When Trump meets North Korea's Kim, will he know what he is doing? | Trudy Rubin

US North Korea
On Thursday, President Trump (left) announced he would meet with North Korean leader Kim Jong Un (right).

Well, that’s one way to shift the attention from payoffs to porn stars and potential trade wars.

I refer, natch, to President Trump’s stunning announcement Thursday that he’d accept Kim Jong Un’s snap invitation for direct talks over North Korea’s nuclear program – which may be held within two months.

Gone (for now) are the mutual threats and insults that had the world worrying whether Trump would unleash a preemptive war on the Korean Peninsula.  The president deserves credit for the tough sanctions policy that pushed Kim to shift gears.

But Trump’s disdain for expertise, and conviction that he is all-knowing, make him supremely vulnerable to Kim’s manipulations. Trump’s tweets already show his slim grasp of North Korea’s wiles and intentions.

So, when (or if) Trump and Kim meet, we can expect a great photo op of two men with impressive hairdos.  More than that, if the president’s ego trumps acumen, the summit won’t end well.

The main problem is not that the summit is being convened too quickly.  If Trump had a capable team that he listened to, and if he set clear, attainable goals, he could manage the risk.  At minimum, the two leaders could take each other’s measure and probe each other’s positions.

Unfortunately, Trump disdains expertise and his Korea bench is depleted.  A high-level summit would ordinarily be carefully prepared, with a special emissary doing advance work.  Instead, the U.S. point person on North Korea, special envoy Joseph Yun, just announced his retirement (as have many top State Department officials) and has not been replaced.

The administration has yet to nominate an ambassador to South Korea, having inexplicably nixed a terrific choice, Victor Cha.  The Senate has yet to confirm the top diplomat handling East Asia.

Trump didn’t even bother to give his own secretary of state, Rex Tillerson, a heads up about the summit.  Only hours before the announcement, Tillerson was dismissing the likelihood of talks. (Trump publicly chastised Tillerson in the past for talking about diplomacy with Pyongyang.)

Who in Asia can take Tillerson seriously when the president humiliates him so carelessly? Not Kim.

Clearly all this is irrelevant to Trump. When asked by Fox News in November about vacancies at the State Department, the president famously retorted: “I’m the only one that matters, because when it comes to it, that’s what the policy is going to be.”

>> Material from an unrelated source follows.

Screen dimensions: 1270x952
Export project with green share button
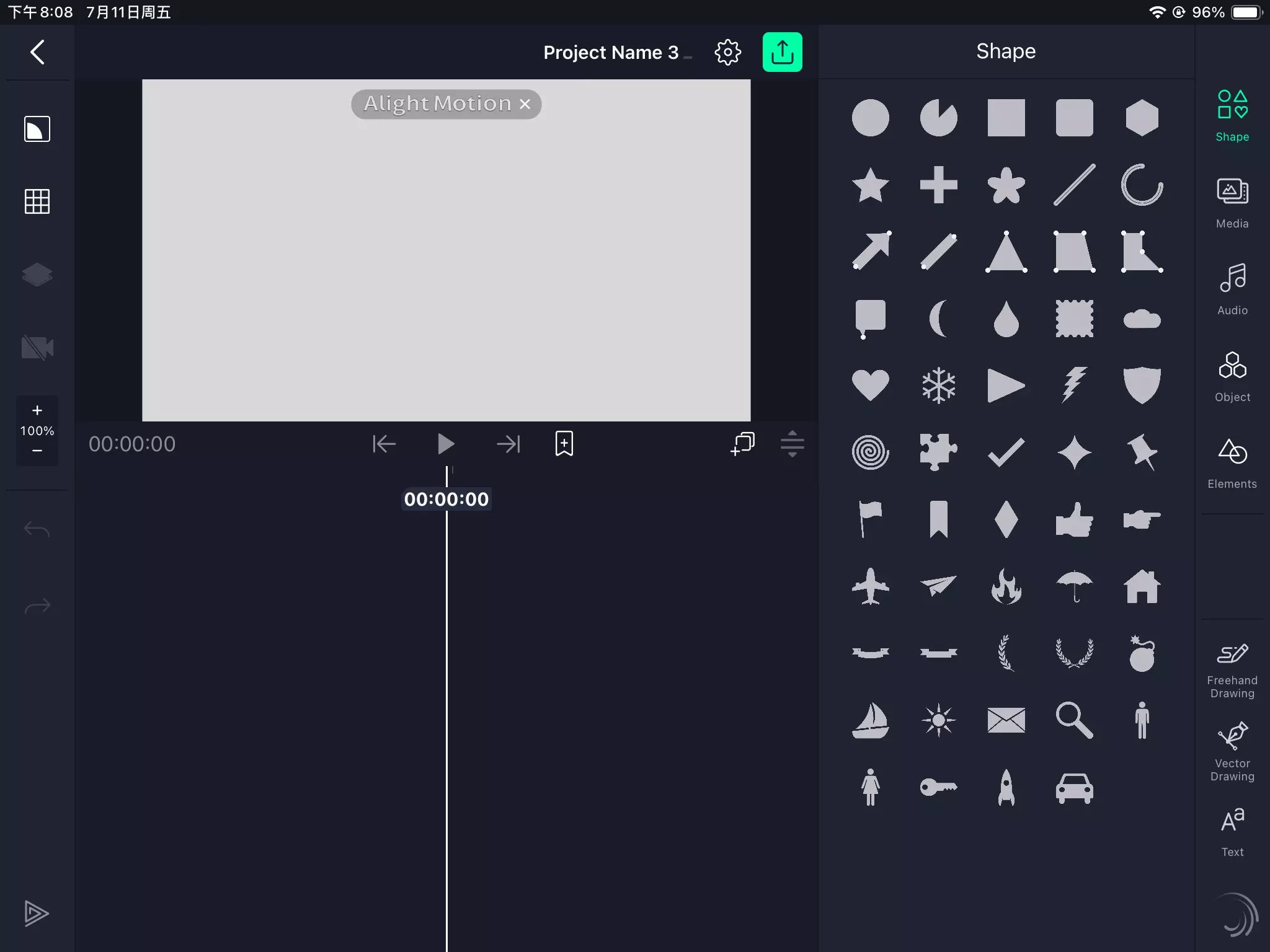pyautogui.click(x=782, y=52)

With his unshakable belief in his omniscience, the president may ignore preparation.  This would be hugely risky, says the Brookings Institution’s Robert Einhorn, a key negotiator with North Korea in the Clinton administration.

“This can’t be a free-flowing encounter. You can’t go in and wing it,” says Einhorn.  “The North Koreans will have thought this through, will have a game plan. Trump doesn’t know any of the details.”

Trump’s lack of grasp was clear when he tweet-bragged Thursday that Kim “talked about denuclearization” with the South Koreans, “not just a freeze.”  The president was referring to the U.S. demand that North Korea must completely denuclearize, not just freeze its program at current levels, which would leave it with dozens of weapons and delivery systems.

However, South Korean officials told the New York Times that Kim is proposing the same formula that scotched previous negotiations: In return for supposed denuclearization, Kim wants U.S. forces removed from South Korea and an end to the U.S. nuclear shield that protects South Korea and Japan.

Such a proposal is a nonstarter. Ending the U.S.-South Korean alliance would leave the peninsula vulnerable to Pyongyang’s military. Especially since North Korea has lied before about dismantling its nukes.

So it will be vital that Trump enter the summit with a realistic grasp of its prospects and limitations.

If Trump were a normal president, one might assume he would aim for a limited outcome: Take the measure of Kim, exchange views, put down certain markers – and probe exactly what Kim means when he says he will denuclearize if North Korea’s security is guaranteed.

Then Trump could judge whether or not complete denuclearization is a realistic U.S. goal. Serious negotiations might follow.

But Trump is not a normal president.  He thinks diplomacy means going mano a mano with autocrats. Never mind that he has been played by Russia’s Vladimir Putin and China’s Xi Jinping, both of whom have his number.

And Trump has made clear he doesn’t want drawn-out talks with Pyongyang.  Yet he has failed to demonstrate – whether in trade, in Israeli-Palestinian peace, in Syria, or elsewhere – that he has mastered the art of making international deals.

So, at best when Trump and Kim meet, we can expect a great photo op. At worst, Trump may be flattered into giving away leverage for nothing. Or the talks might deteriorate into new insults.

If we are really lucky, the president might wise up, listen to his briefers, and jump-start serious negotiations. Sadly,  that seems about as likely as Trump giving up his tweets.